Dear Fellow Shareholder:

       In the last few days, there have been some important developments:

  •  On Monday, April 15, 2002, Northrop announced that, subject to a due diligence review, it would conditionally offer to acquire your shares for $53* per share.
 
  •  Northrop’s revised offer not only includes all the contingencies of its original offer, but adds an unusual “due diligence” condition. In other words, Northrop has reserved the right to change the price that they are offering for your shares after reviewing TRW’s confidential, non-public information.
 
  •  In view of the Board’s determination that Northrop’s revised offer continues to be financially inadequate and that TRW’s value enhancement plan is well-positioned to deliver more value than the offer, your Board has determined to recommend that shareholders reject Northrop’s revised offer. A full description of the factors considered by your Board in making its determination is set forth in the enclosed amendment to TRW’s Schedule 14D-9.
 
  •  Your Board has authorized management and its advisors to initiate a process to explore all strategic alternatives to create shareholder value at levels in excess of Northrop’s revised offer. In that regard, TRW would anticipate sharing non-public information with interested parties, subject to entering into appropriate confidentiality agreements. Should Northrop so desire, it may engage in this process on the same basis as other parties.

       In light of these developments, Northrop’s three self-serving proposals to be presented at TRW’s April 24th Annual Meeting have largely become unnecessary.

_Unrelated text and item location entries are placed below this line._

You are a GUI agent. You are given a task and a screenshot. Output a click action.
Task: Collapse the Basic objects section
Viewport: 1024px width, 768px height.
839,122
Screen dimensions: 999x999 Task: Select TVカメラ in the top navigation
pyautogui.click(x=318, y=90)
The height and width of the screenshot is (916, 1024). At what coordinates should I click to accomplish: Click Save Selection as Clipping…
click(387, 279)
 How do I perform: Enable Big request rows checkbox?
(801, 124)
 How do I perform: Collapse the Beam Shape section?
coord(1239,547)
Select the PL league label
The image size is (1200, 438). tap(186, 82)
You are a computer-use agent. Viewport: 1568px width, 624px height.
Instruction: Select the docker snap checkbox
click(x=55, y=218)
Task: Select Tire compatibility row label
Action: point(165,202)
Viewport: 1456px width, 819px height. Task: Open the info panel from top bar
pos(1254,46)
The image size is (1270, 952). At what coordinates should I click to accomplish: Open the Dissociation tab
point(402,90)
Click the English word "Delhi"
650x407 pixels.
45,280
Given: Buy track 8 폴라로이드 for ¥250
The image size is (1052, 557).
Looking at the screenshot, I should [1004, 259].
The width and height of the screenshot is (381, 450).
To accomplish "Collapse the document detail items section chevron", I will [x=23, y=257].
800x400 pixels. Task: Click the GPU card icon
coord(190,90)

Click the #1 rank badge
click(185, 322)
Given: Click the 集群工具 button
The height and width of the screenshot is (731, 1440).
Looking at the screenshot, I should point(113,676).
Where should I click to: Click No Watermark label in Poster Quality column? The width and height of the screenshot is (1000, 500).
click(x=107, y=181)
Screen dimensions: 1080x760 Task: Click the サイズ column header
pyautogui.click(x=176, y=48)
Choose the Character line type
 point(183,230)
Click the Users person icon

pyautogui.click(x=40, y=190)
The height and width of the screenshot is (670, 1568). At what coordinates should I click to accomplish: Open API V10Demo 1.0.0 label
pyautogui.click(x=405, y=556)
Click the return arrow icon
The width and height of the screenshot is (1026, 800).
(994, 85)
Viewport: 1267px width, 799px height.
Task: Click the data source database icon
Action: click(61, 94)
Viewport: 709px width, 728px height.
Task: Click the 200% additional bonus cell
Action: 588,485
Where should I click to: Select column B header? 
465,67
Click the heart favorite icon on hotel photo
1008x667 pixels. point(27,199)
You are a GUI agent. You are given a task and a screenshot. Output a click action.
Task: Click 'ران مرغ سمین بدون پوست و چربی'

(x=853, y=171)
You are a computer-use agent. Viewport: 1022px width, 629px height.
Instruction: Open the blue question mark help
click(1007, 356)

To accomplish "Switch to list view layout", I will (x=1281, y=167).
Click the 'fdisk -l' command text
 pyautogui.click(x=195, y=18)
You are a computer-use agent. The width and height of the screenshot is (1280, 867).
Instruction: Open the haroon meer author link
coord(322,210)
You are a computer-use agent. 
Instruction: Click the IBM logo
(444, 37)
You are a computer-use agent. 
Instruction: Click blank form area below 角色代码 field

If Northrop decides to participate in the process established by your Board, Northrop will receive the confidential information it has been seeking.

       Your Board is committed to doing the right thing for TRW’s shareholders. We have acted at all times with the singular focus of enhancing shareholder value and will continue to do so.

       If you have not already done so, please sign, date and return the enclosed WHITE proxy card.

       Thank you for your continued trust and support.

         
    On behalf of your Board of Directors,
    -s- Philip A. Odeen   -s- Kenneth W. Freeman
    Philip A. Odeen   Kenneth W. Freeman
    Chairman   Lead Director


 

IMPORTANT

TIME IS SHORT. PLEASE SIGN, DATE AND RETURN THE ENCLOSED

WHITE PROXY CARD TODAY.

PLEASE DO NOT RETURN ANY GREEN PROXY CARD FOR ANY REASON. ONLY YOUR LATEST DATED PROXY CARD WILL BE COUNTED, AND ANY GREEN PROXY SENT IN FOR ANY REASON COULD INVALIDATE YOUR PREVIOUS VOTE.

If you have any questions or need assistance in voting your shares, please call:

GEORGESON SHAREHOLDER COMMUNICATIONS INC.

17 STATE STREET
10TH FLOOR
NEW YORK, NEW YORK 10004
CALL TOLL FREE: (866) 649-8030


Northrop Grumman’s Offer to Exchange would provide for each share of TRW common stock to be exchanged for that number of shares of Northrop Grumman common stock having a value equal to $53. The exact exchange ratio would be determined by dividing $53 by the average of the closing price of Northrop Grumman common stock for the five consecutive trading days ending immediately prior to the second trading day prior to the expiration of the Offer to Exchange, but in no event will the exchange ratio be greater than 0.4690 ($53/$113) or less than 0.4309 ($53/$123).

Note: Certain cautionary language relating to the benefits of the value enhancement plan and certain forward- looking statements in this letter are contained in TRW’s April 2, 2002 Supplement to its Annual Meeting Proxy Statement.